Thursday, 30 July 2020

Civil Law and Criminal Law (Miscellaneous Provisions) Bill 2020: Committee and Remaining Stages

 

7:35 pm

Photo of Mattie McGrathMattie McGrath (Tipperary, Independent) | Oireachtas source

The Minister ran out of time earlier, whether deliberately or not, before addressing the most important parts of the Bill. She admitted that she was not going to listen to anyone here and was going to force through all sections of the Bill.

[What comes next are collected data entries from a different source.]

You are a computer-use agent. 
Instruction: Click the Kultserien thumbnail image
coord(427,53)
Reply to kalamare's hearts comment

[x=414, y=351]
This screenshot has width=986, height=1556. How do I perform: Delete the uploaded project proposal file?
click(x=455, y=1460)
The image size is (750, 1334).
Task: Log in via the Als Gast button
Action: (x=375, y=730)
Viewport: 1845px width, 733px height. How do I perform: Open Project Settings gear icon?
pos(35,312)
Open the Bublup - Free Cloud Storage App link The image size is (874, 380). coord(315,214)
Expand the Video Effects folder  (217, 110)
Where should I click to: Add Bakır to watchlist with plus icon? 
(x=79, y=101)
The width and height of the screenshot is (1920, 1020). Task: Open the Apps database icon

I support this amendment because the insertion of a sunset clause is vital especially when it is dubious how the sections that deal with hearsay evidence appeared in this Bill. The Minister is saying that these suggestions came from the Judiciary and officials in the Department of Justice and Equality but I do not believe that. Vulture funds have been in this country for more than ten years. They were welcomed by the former Minister for Finance, Michael Noonan, in the time after the economic crash. They have been getting preferential treatment. I have been in the courts on countless days and justice unheard is justice denied. One cannot hear what is going on with barristers and judges who are whispering. Unfortunate defendants are shaking their feet and being told to stand up and speak up. What has gone on in the courts should be a cause of shame.

This legislation is giving the vulture funds licence to do what they like and carry on. It has been happening throughout the pandemic and to include these sections in this Bill is shocking.

I have heard Fianna Fáil backbenchers speaking against these provisions. The Government is all over the shop. If this Dáil session lasted another week or two, the Government would collapse before we went on our holidays. This is scandalous legislation. It is subterfuge, trickery and blackguarding at its best to get the way of the vulture funds. Those funds and the banks have the Government in hock to them. Is it a kind of homage the Government pays to them or to its European masters or whatever? It is despicable legislation and has no sunset clause. There is a sunset clause in every other legislative measure we have passed in response to Covid-19. Each Bill has a definite end point, although we can extend it. There is no such clause for this Bill because the Government wants to save the banks, bankers and vulture funds. There is no other reason for it. They have stuck these sections into the Bill to have it passed in the final few hours of the final Dáil session before we go on summer holidays. It is nothing but an outrage and the members of the Government should hang their heads in shame.